Léa Damiani (SC Damiani), Marie Kromer (SC Nordique Praz-de-Lys-Sommand) et Mathilde Petit Jean (SC Nordique Pays rochois) s’entraînent avec l’équipe de France. Est-ce important pour ces filles de s’entraîner avec vous ?
C’est à elles qu’il faut poser la question ! Mais oui, je pense que c’est important d’appartenir à ce groupe, de sentir que la fédération leur fait confiance et de continuer à progresser. Elles ont encore beaucoup de travail à faire pour, dans quelques années, prendre la suite dans le groupe coupe du monde. Mais, en tout cas, elles essaient d’être au maximum professionnelle en conciliant leur sport, les études….

 

Au regard de ce que vous avez vu ces derniers mois, doit-on s’attendre à de bonnes surprises dans les prochains mois ?
En ski de fond, il y a quand même rarement des surprises, les gens progressent régulièrement pour atteindre le haut niveau. On n’arrive pas au sommet en ne travaillant pas. Donc, partant de ce principe, j’espère que les filles auront encore progresser et qu’elles pourront s’épanouir et donner leur maximum durant tout la saison.

 

Imaginons que nous soyons en avril, qu’est-ce qui rendrait le coach que vous êtes heureuse ?
Que les filles aient réalisé leurs objectifs ! Tout le monde ne peut pas gagner, mais quand on atteint les buts fixés, c’est quand même intéressant.

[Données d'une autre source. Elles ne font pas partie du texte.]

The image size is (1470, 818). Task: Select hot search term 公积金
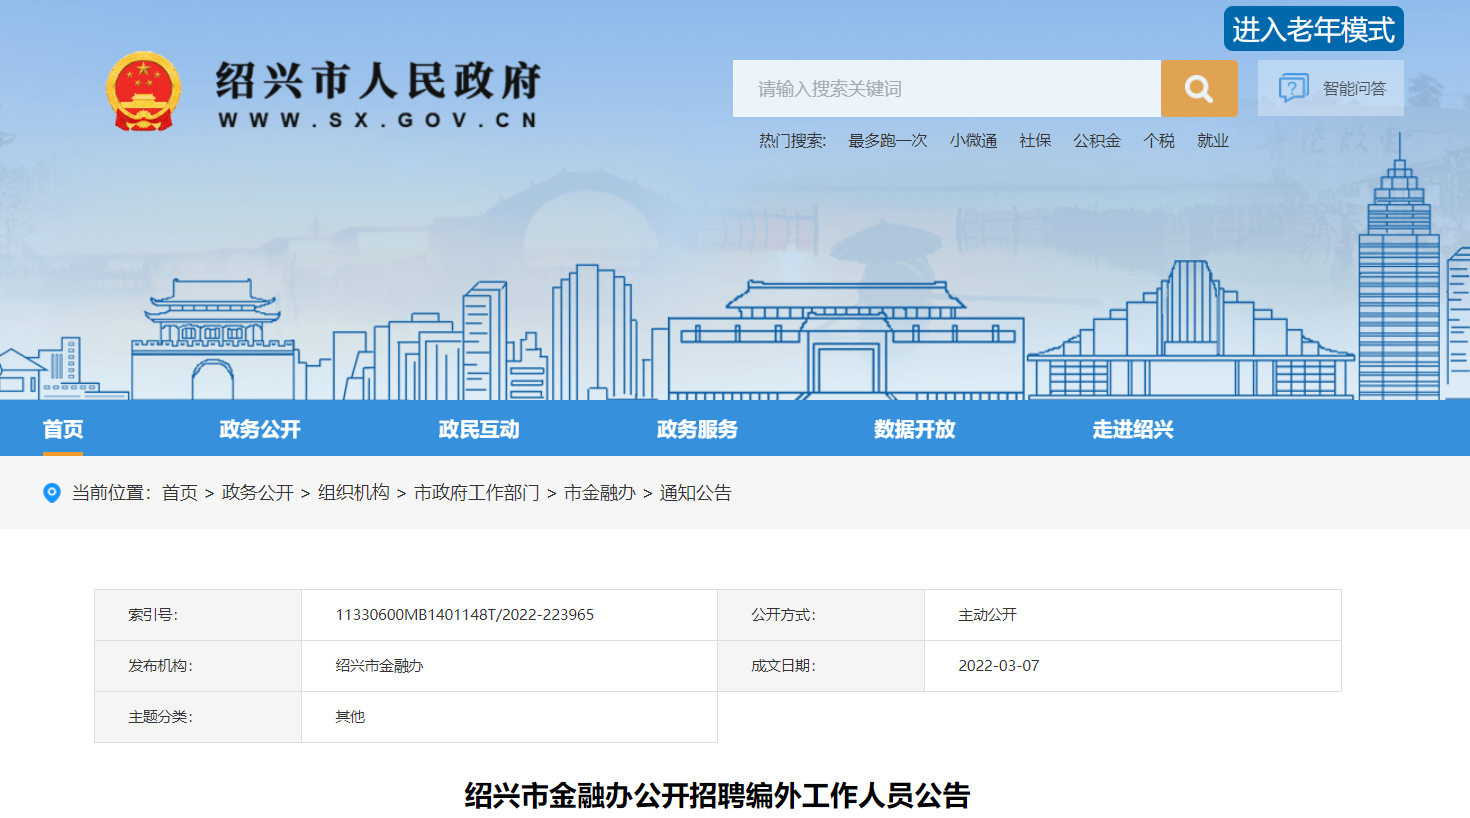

Il est sûr qu’en termes de résultats, j’aimerais voir des sourires sur des podiums d’abord sur la coupe OPA et pourquoi pas aux championnats du monde junior et U23 et aux FOJE, car Léa Damiani est encore dans la catégorie Jeune.

 

Dernière question : toujours passionnée par votre rôle d’entraîneur ?
Oui j’aime ce que je fais et je ne regrette pas d’avoir bifurqué depuis deux saisons dans l’entraînement des skieuses de fond.